There is no instruction manual for grief and there’s no predictable path. What I know in my bones, is this: Loss is a part of every single life. And grief is a natural and healthy response to loss. What that looks like will be different for each of us, because loss comes in many forms and because we’re all different.

You have most likely found this page because you are trying to make sense of a new life after loss, or you are supporting someone in a time of grief. Either way, I’m sorry you have need to be here. I’m also glad you’ve found this place, in the hope that you might find comfort in the resources here and feel less alone.

There is no one remedy for illness, distress, pain, loss or heartbreak. I believe it’s a combo package of two seemingly contradictory things:

  • learning to hold your own self — the work of knowing and loving yourself absent other people’s feedback; and
  • being seen and held by others — the growth and depth that comes from intimate connection with others. 

It’s both/and. In different quantities for everyone.

Grief is lonely. It’s often isolating — either we remove ourselves from our support circles, or others shy away from being around us for all kinds of reasons that have to do with them.

On top of that, there are aspects to loss that are ours alone.

Only we can go through the surgery or sit in the widow’s seat at the funeral or sift through the ashes, and no one will experience the loss the same way we will. (Despite those who say, “I know how you feel,” or “This one time, I went through something similar….”) 

My promise is to give you the space to have your own experience of your grief. The resources, writings and validation you find here are meant to meet you like a friend.
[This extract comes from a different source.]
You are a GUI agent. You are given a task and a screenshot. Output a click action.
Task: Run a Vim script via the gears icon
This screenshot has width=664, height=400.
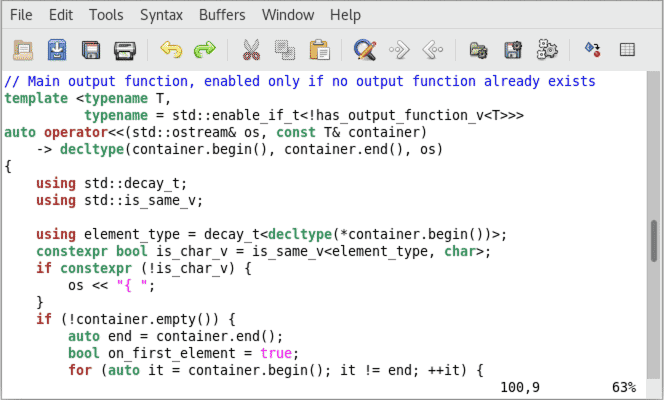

There is no fixing or suggesting you should be other than you are. If you are supporting someone in grief, this is a hard — and essential — element of showing your love.

How To Use This Site

The early days (which can be months) after loss are a uniquely disorienting and other-wordly time. This is not a time of doing deep work or making meaning. This is a time of survival. 

The days can be surreal — memory and cognition are often impaired. We can have a whole host of odd symptoms. Some days you put on mascara, other days you don’t get out of bed. 

It may be helpful to look through this list of Unexpected Symptoms of Grief. Knowing that there’s nothing out the range of “normal” can help us not add even more anxiety onto our pain.

There’s a whole page on this site dedicated to The Early Days.

When we are a little further down the grief path — this may be months or years of calendar time — the focus shifts from surviving to acknowledging other aspects of life and thinking about the future.  You may still be trying to make sense of this new life, you may feel a desire to start putting pieces together.

The opportunity here is to ask:

Who was I before this loss?
Who am I now as a result?

Grief is a learning process.

We have to gather — re-collect — the pieces of ourselves and create a new identity.

In my Underworld travels, I talked and cried about my losses until I couldn’t talk or cry anymore. Yet there was still something I hadn’t accessed, a place in me that I longed to touch.

I committed to exercise (group fitness classes, strangely), and that helped my depression.
I continued therapy, which was probably a literal life-saver.
I journaled multiple times a day — this was incredibly therapeutic for me.

And still…. This place I couldn’t reach.

Something in my gut told me to get out of my thinking brain and access my feeling brain. 

That’s when I set my skepticism aside and started to explore interacting with my grief creatively.  

What does that mean? Sometimes it means collage, sometimes it’s a writing exercise, other times it’s a metaphor. 

And what I found was a treasure trove. I met parts of myself that I’d buried. Insight and connections came to me without struggle. I was able to breathe easier than I had in over a year.

This is not to say that stepping toward my grief in this way was easy or comfortable. No. There were often tears, but they were different than the tears of anguish and separation from myself.. They were the tears of a river running through me.

Working outside of the box of our usual grief paradigm helped me bring many ostracized parts of myself back home. I was still living with loss, but I felt more fortified and steady as I faced what came.

This is a possibility I want to offer to you, too.